* [Text provided]

Monday, July 14, 2008

Love Woman Triumphant

LOVE WOMAN TRIUMPHANT

by Ralph Semino Galán


Like her four previous collections, Love Woman (Manila: UST Press, 1998, 107 pages) is replete with exquisitely-felt, expertly-crafted poems, thus, affirming once again her status as one of the best Filipino poets writing in English past or present regardless of gender. Her fifth book of poems, which derives its "metaphorical center" from Doris Lessing's novel Love Again, is divided into four parts. "Love Woman," the first section, contains 19 poems on a variety of themes seen from the perspective(s) of a woman's constantly compassionate heart and ever expansive mind: love in its various shapes and shades, the social malaise of poverty, abortion, the Ozone Disco disaster, ars poetica, music, and the sheer exuberance of amorous experience.

In "A Matter of Choice," a poem divided into two parts, she tackles with great sense and sensitivity the controversial issue of abortion. Dimalanta’s poetic perception is never myopic as she convincingly presents both sides of the proverbial coin with her characteristic flair for verbal dexterity (notice the wordplay: "all the ugly/uns of this world… my too young/ un of my luckless undelivering womb.) ---

This is pure bereavement./ A cipher with its host/ of the
never-should-have-beens,/ here where life begins and
ends/ in a spate of blood, spite, unfaith,/ unhope, unlove
and all the ugly/ uns of this world, so where,/ where is
there life?/ What has been withdrawn, disjected?/
Nothing but the ugly uns/ you have been spared, my too
young/ un of my luckless undelivering womb.//

("A Gift of Unlife")

* [Directive 1] According to the review of Love Woman, which novel gives the book its "metaphorical center"?
* [Directive 2] Write out the stretch of the review of Love Woman from "Monday, July 14, 2008" through "of amorous experience.".

* [Excerpted records]
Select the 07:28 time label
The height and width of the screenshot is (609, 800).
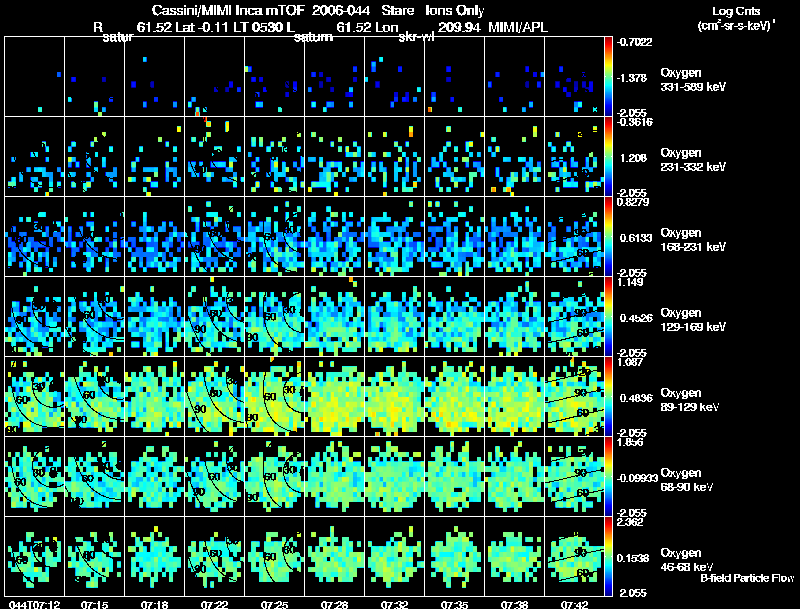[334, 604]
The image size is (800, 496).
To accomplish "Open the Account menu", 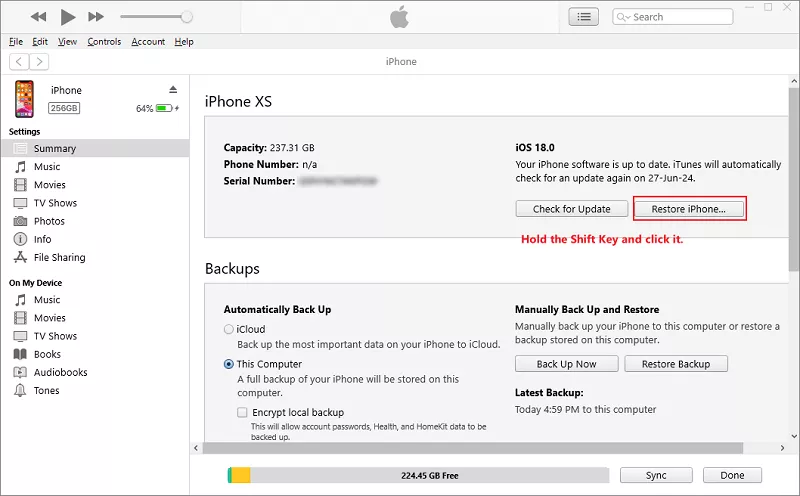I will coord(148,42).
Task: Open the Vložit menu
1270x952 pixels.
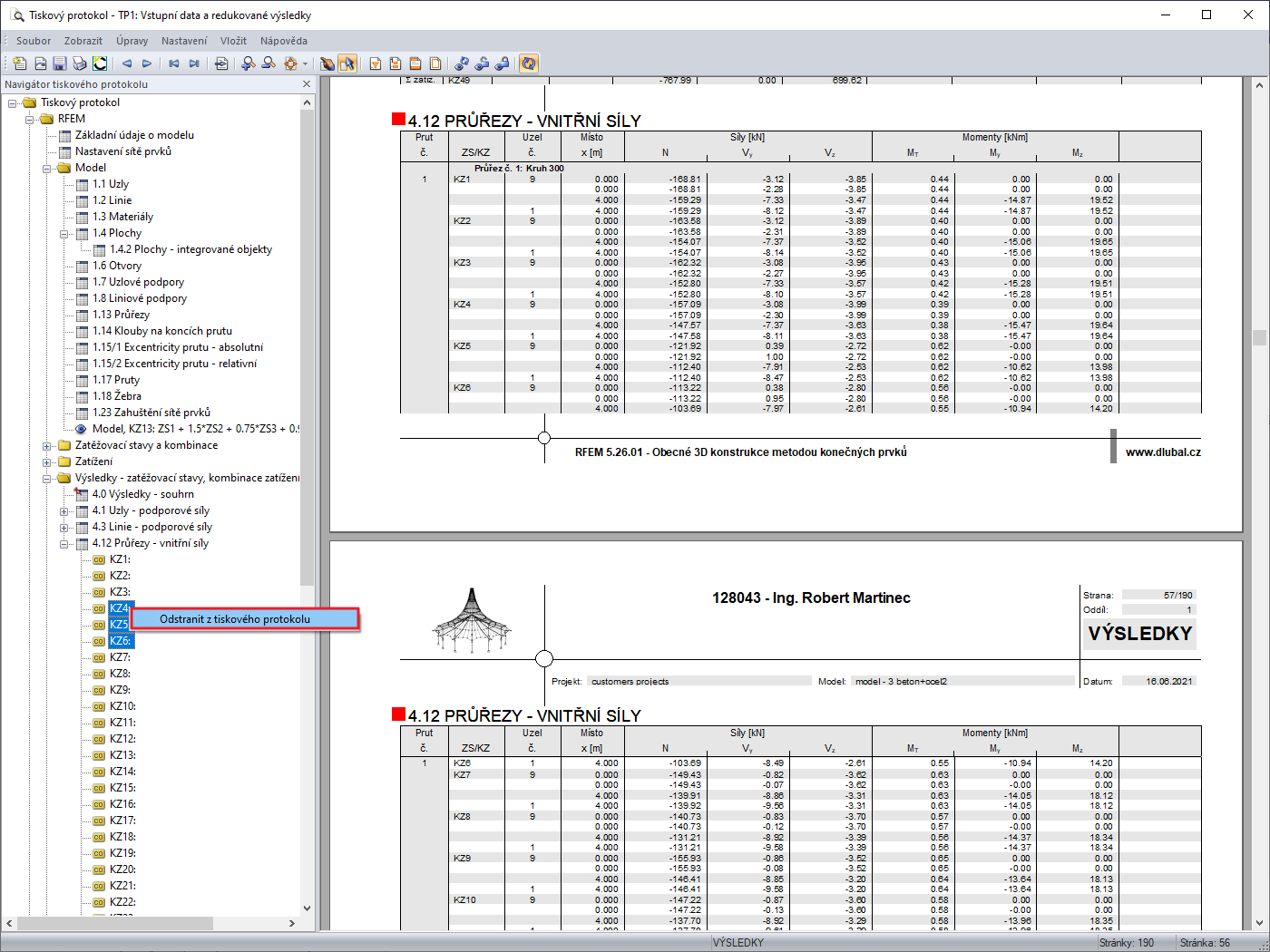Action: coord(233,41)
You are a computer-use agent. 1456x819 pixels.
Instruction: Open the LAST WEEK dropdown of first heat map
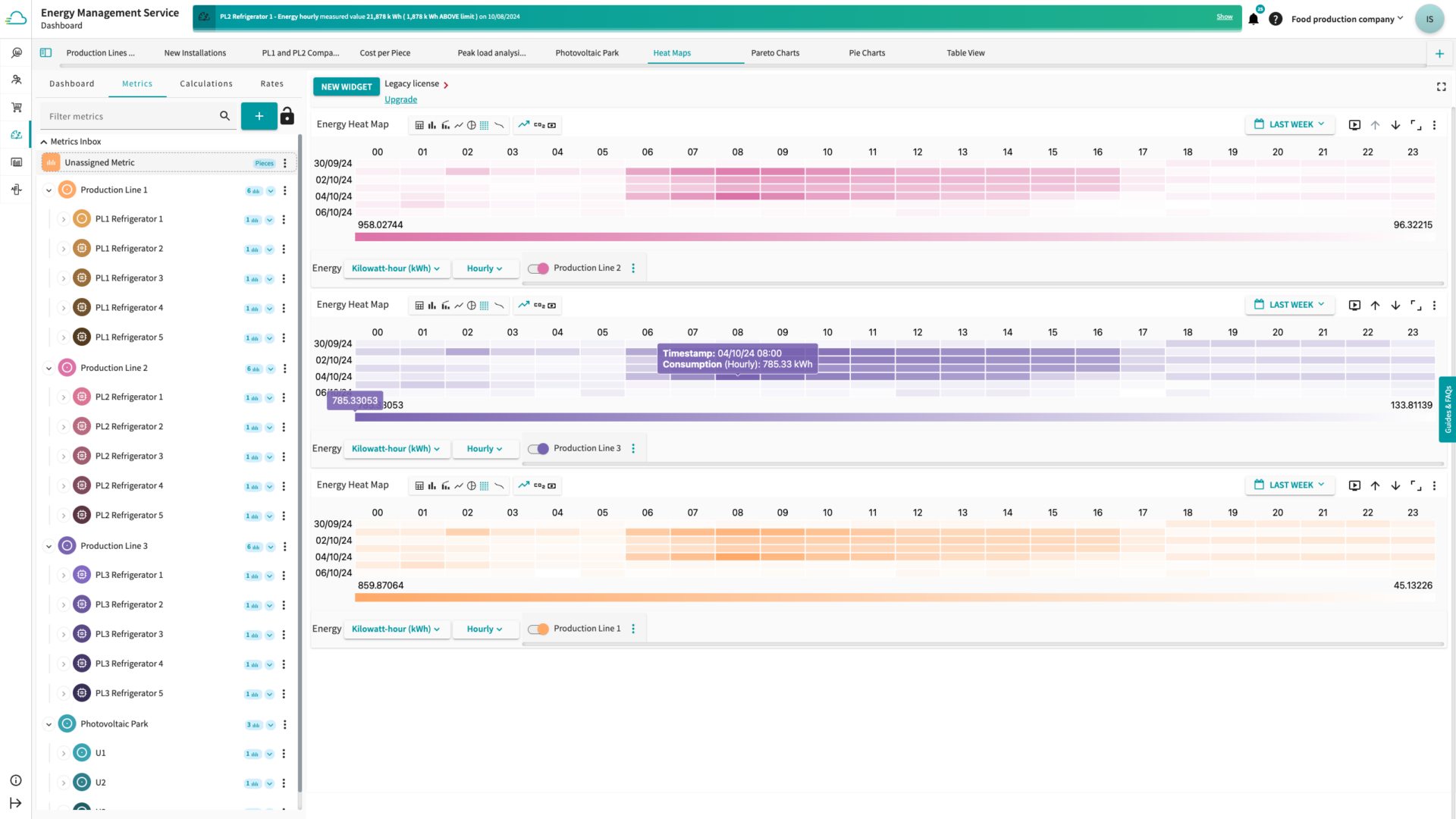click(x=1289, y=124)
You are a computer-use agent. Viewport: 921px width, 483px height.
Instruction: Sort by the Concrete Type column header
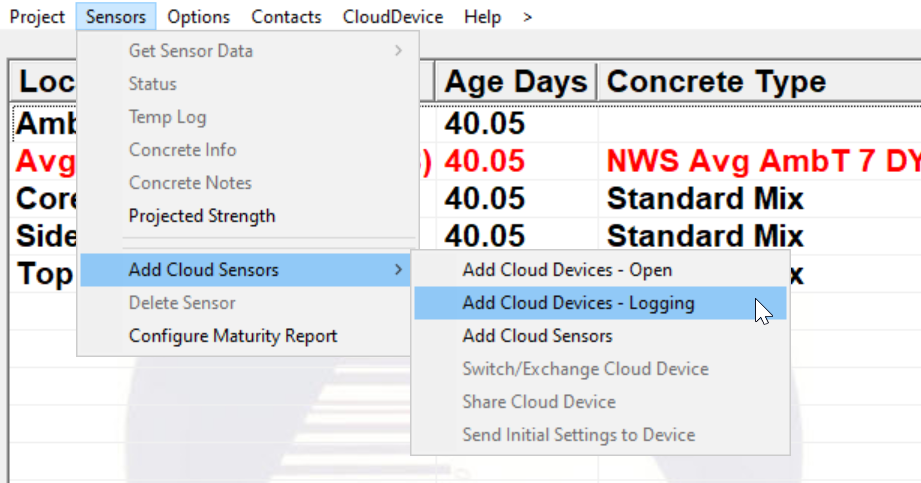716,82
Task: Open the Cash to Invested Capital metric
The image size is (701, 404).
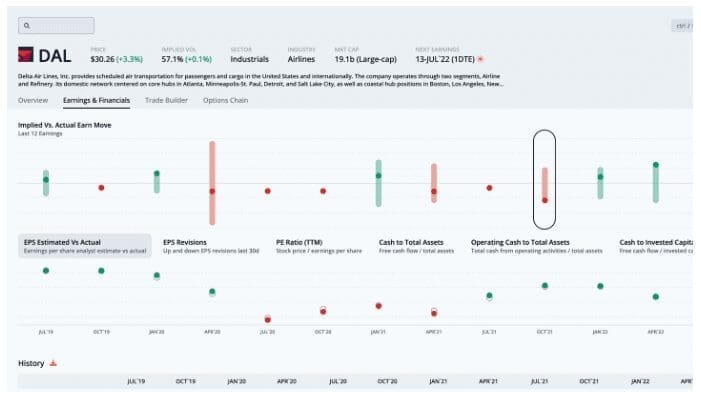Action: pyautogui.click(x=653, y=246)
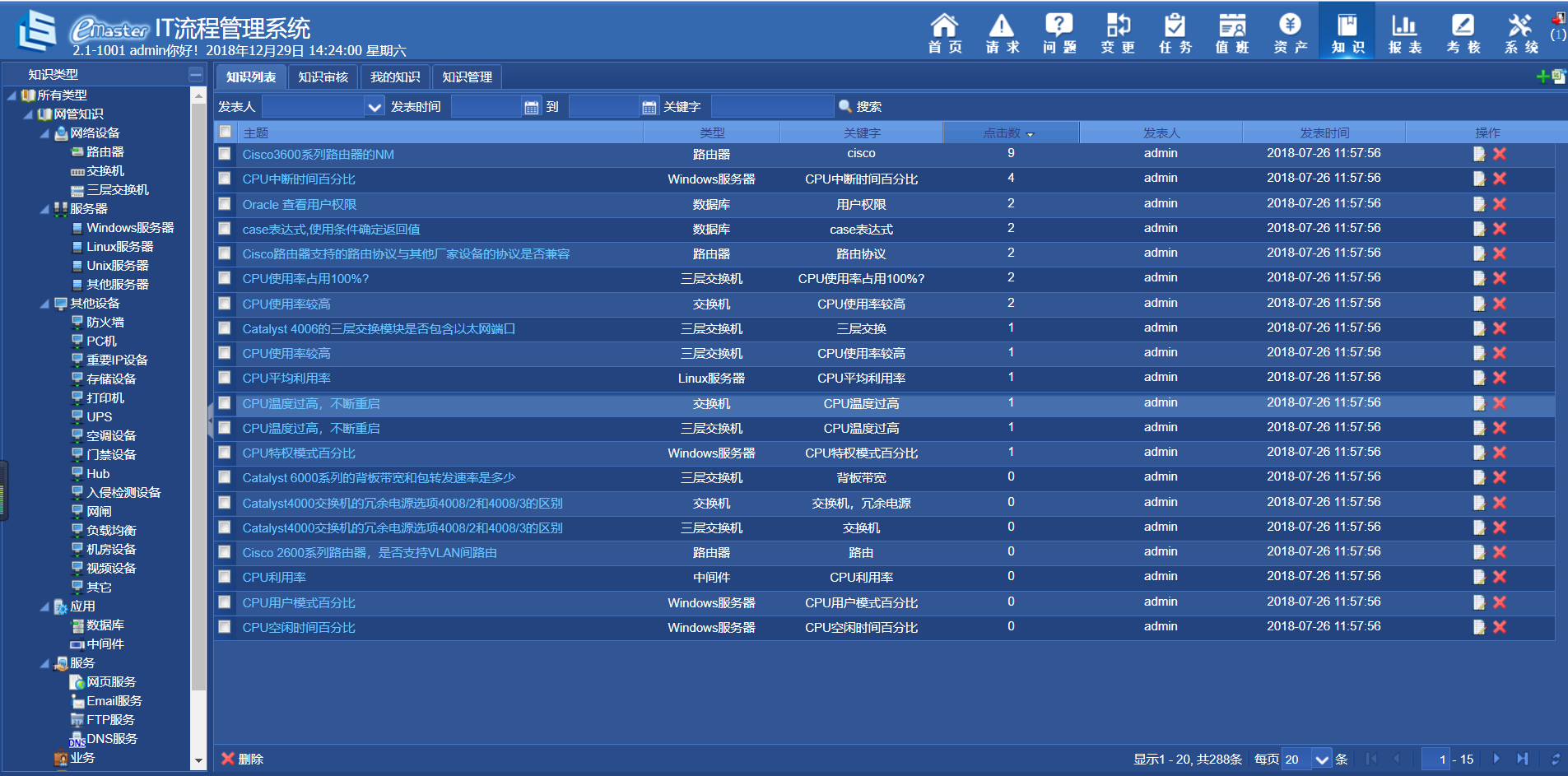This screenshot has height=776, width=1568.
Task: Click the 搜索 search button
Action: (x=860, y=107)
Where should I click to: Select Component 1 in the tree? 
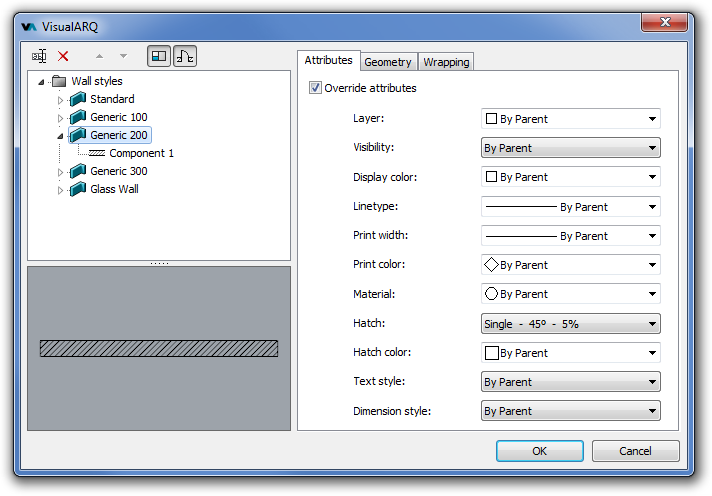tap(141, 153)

* [Final answer 1] Doris Lessing's novel Love Again.

* [Final answer 2]
Monday, July 14, 2008

Love Woman Triumphant

LOVE WOMAN TRIUMPHANT

by Ralph Semino Galán


Like her four previous collections, Love Woman (Manila: UST Press, 1998, 107 pages) is replete with exquisitely-felt, expertly-crafted poems, thus, affirming once again her status as one of the best Filipino poets writing in English past or present regardless of gender. Her fifth book of poems, which derives its "metaphorical center" from Doris Lessing's novel Love Again, is divided into four parts. "Love Woman," the first section, contains 19 poems on a variety of themes seen from the perspective(s) of a woman's constantly compassionate heart and ever expansive mind: love in its various shapes and shades, the social malaise of poverty, abortion, the Ozone Disco disaster, ars poetica, music, and the sheer exuberance of amorous experience.